What is expected —
Locate the word "color" in the material, then show every line that holds it.

Excerpted records —
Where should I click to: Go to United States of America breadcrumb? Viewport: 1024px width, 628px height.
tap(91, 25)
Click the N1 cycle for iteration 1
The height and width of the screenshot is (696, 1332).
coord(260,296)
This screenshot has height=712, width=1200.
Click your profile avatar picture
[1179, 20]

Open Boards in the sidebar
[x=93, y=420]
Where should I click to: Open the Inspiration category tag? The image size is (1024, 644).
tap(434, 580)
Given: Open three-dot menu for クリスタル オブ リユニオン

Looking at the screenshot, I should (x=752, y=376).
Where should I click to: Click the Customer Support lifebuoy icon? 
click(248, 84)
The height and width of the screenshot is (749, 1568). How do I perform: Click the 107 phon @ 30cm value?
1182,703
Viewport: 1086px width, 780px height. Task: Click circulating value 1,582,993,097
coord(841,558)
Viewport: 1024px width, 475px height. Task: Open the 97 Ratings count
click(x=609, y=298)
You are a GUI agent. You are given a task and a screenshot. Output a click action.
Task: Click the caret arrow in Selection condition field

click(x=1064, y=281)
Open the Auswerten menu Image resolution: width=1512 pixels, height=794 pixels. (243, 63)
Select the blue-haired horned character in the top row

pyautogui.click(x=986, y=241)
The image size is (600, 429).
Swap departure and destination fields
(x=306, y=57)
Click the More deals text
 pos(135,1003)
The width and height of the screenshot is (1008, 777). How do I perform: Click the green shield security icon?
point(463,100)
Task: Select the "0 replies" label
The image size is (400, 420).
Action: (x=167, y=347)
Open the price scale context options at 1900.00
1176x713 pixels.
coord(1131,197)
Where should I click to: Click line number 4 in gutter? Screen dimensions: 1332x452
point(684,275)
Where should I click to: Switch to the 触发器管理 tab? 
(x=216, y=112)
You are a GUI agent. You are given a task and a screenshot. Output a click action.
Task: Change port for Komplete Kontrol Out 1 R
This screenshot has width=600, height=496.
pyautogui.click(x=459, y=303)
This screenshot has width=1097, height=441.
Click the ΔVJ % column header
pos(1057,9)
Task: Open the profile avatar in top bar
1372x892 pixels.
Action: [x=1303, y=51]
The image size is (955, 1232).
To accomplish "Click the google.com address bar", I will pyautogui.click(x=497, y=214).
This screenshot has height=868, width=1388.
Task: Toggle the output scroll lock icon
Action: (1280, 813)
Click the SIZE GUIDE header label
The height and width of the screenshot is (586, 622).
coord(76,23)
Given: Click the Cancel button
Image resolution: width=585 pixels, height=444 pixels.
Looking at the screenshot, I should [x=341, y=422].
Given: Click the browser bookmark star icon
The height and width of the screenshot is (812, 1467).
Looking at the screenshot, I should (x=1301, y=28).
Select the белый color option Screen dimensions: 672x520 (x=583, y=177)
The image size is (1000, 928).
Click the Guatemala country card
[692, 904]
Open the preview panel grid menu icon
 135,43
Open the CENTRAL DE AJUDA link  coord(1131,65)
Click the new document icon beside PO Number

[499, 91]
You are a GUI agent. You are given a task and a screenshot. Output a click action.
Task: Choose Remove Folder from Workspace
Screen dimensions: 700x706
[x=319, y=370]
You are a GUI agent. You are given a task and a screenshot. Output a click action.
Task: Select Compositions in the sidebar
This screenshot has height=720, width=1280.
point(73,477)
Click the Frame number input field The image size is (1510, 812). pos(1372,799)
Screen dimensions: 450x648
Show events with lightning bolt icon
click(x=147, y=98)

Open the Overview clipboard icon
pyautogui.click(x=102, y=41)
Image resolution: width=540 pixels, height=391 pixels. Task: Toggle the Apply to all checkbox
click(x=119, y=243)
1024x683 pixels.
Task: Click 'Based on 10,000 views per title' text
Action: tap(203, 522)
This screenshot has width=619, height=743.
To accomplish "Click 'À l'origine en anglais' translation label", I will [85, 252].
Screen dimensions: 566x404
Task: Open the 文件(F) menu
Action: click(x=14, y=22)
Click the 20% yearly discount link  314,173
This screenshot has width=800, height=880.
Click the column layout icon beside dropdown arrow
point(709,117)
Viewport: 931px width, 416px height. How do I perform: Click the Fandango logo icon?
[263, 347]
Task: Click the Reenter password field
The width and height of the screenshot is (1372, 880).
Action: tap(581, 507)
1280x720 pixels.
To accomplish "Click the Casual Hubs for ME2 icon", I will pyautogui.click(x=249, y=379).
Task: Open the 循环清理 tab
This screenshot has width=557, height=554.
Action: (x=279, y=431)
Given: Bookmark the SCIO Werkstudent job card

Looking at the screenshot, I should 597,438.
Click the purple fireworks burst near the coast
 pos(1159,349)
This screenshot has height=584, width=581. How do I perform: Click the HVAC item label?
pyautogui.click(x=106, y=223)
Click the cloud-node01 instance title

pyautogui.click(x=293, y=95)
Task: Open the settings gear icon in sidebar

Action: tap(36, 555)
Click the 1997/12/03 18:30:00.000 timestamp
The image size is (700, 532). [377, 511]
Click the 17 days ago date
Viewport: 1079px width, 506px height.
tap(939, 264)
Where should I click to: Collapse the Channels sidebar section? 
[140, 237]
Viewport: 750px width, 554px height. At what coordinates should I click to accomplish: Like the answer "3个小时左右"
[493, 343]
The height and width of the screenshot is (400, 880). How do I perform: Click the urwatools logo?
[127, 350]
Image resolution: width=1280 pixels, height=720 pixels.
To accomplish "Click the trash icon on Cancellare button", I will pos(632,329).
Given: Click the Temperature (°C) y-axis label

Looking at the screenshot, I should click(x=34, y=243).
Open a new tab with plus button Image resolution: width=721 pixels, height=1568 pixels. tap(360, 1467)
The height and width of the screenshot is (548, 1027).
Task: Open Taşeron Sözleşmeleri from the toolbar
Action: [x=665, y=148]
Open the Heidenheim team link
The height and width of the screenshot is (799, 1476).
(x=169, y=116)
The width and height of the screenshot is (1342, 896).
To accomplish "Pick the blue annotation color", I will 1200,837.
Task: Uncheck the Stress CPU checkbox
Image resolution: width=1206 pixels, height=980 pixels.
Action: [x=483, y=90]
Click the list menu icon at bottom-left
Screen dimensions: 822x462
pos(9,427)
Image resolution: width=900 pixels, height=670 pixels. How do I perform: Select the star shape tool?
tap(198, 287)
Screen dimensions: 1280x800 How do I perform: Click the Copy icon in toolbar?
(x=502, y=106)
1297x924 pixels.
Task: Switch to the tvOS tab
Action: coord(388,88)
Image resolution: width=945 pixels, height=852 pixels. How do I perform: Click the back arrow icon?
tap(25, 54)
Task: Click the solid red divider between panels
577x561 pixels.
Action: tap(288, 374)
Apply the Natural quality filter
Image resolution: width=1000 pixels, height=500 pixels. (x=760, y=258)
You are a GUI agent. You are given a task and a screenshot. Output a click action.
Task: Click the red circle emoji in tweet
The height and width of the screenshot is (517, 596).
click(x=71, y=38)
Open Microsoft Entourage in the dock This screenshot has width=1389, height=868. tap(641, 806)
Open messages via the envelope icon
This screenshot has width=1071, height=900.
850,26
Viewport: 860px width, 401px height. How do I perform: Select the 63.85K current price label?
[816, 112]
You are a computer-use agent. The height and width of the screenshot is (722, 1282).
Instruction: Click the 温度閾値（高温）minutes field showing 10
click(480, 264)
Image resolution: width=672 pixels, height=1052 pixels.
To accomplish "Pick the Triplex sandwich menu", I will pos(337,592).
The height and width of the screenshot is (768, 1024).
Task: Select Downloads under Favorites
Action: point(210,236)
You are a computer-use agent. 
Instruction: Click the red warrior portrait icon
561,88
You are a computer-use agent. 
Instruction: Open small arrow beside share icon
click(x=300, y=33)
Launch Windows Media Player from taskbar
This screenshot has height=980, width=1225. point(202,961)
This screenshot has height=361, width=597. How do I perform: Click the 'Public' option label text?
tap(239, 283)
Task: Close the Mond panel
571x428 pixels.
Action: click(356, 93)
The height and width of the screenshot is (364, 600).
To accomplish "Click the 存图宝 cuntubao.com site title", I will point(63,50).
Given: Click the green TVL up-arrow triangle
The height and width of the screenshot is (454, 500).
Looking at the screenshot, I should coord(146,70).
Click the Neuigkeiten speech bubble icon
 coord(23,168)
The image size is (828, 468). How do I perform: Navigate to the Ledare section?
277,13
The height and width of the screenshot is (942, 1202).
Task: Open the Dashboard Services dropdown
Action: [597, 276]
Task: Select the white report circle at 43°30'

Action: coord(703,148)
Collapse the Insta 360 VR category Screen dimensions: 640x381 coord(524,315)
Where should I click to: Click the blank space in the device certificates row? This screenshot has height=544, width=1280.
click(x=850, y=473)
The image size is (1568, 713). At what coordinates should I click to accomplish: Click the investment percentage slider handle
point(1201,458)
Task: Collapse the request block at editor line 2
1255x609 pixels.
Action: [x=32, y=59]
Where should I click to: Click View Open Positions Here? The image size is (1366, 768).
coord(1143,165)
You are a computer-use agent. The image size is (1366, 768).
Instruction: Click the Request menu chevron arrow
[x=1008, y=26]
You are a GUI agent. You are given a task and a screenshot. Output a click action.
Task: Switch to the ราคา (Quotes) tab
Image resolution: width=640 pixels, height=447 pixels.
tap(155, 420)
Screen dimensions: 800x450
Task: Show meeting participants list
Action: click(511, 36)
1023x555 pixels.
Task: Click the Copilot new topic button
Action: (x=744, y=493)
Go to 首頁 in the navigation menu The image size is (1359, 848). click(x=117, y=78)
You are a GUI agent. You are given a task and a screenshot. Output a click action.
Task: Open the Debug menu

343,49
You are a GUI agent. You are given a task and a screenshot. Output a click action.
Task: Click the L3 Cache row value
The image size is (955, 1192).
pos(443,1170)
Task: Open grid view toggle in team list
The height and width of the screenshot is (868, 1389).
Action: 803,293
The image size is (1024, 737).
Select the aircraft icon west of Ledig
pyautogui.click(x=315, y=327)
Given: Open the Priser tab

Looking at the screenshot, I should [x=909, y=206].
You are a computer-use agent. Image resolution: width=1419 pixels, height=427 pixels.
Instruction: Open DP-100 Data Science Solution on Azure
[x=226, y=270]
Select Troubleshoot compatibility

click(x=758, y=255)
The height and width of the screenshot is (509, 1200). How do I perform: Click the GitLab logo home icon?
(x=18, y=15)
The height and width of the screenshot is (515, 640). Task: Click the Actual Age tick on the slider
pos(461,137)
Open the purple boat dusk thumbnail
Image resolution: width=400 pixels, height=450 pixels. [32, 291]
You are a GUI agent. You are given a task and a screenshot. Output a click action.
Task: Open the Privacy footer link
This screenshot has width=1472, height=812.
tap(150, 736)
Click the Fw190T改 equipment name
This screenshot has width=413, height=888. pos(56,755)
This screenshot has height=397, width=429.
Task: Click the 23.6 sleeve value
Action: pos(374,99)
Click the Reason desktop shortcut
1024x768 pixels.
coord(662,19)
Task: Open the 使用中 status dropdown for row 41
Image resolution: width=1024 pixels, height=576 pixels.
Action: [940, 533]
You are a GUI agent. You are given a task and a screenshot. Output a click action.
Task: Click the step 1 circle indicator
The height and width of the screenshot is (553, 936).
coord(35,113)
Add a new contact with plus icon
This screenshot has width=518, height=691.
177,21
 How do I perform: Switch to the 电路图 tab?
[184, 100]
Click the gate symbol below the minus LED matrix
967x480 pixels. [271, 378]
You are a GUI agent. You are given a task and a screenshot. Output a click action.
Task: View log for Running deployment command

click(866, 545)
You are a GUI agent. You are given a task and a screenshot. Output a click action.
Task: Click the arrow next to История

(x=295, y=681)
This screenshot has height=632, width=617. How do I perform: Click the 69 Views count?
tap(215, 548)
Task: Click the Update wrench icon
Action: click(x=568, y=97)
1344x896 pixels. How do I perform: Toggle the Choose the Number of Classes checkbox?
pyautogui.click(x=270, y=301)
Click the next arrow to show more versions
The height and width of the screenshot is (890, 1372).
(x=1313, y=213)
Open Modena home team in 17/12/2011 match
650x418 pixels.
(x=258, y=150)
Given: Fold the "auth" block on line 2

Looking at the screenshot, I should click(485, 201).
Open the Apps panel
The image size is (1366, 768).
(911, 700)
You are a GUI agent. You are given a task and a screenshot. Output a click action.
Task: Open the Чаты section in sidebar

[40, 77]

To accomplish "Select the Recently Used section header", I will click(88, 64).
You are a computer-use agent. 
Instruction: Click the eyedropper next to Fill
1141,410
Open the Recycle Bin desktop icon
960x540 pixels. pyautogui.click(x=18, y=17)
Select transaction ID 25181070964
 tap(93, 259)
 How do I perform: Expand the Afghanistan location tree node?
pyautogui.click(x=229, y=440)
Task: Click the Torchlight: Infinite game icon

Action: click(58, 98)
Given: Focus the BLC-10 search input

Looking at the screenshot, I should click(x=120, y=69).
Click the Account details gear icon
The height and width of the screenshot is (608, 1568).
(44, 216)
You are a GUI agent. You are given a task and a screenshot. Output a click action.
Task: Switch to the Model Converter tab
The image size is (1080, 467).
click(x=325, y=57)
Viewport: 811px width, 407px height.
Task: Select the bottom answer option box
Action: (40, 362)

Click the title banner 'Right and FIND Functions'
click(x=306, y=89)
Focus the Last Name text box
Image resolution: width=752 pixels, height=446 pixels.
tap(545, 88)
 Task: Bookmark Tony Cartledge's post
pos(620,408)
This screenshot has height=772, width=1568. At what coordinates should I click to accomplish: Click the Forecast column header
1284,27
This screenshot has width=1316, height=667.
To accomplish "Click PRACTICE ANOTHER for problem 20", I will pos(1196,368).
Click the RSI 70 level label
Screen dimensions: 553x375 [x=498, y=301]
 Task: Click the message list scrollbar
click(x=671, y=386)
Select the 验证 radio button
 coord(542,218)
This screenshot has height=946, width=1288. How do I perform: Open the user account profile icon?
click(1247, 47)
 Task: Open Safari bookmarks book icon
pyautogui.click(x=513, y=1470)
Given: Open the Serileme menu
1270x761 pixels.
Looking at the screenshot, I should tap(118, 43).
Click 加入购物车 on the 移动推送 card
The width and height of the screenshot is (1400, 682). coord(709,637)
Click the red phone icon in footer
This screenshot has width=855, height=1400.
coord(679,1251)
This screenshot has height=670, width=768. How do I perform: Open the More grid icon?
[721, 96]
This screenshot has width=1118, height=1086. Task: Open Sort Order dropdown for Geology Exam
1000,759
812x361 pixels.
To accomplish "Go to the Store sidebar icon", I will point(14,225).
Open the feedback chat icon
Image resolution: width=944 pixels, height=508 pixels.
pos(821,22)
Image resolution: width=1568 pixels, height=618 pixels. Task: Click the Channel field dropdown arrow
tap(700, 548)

Reply to the exercise —
Select the белый color option Screen dimensions: 672x520 (x=583, y=177)
To accomplish "Pick the blue annotation color", I will 1200,837.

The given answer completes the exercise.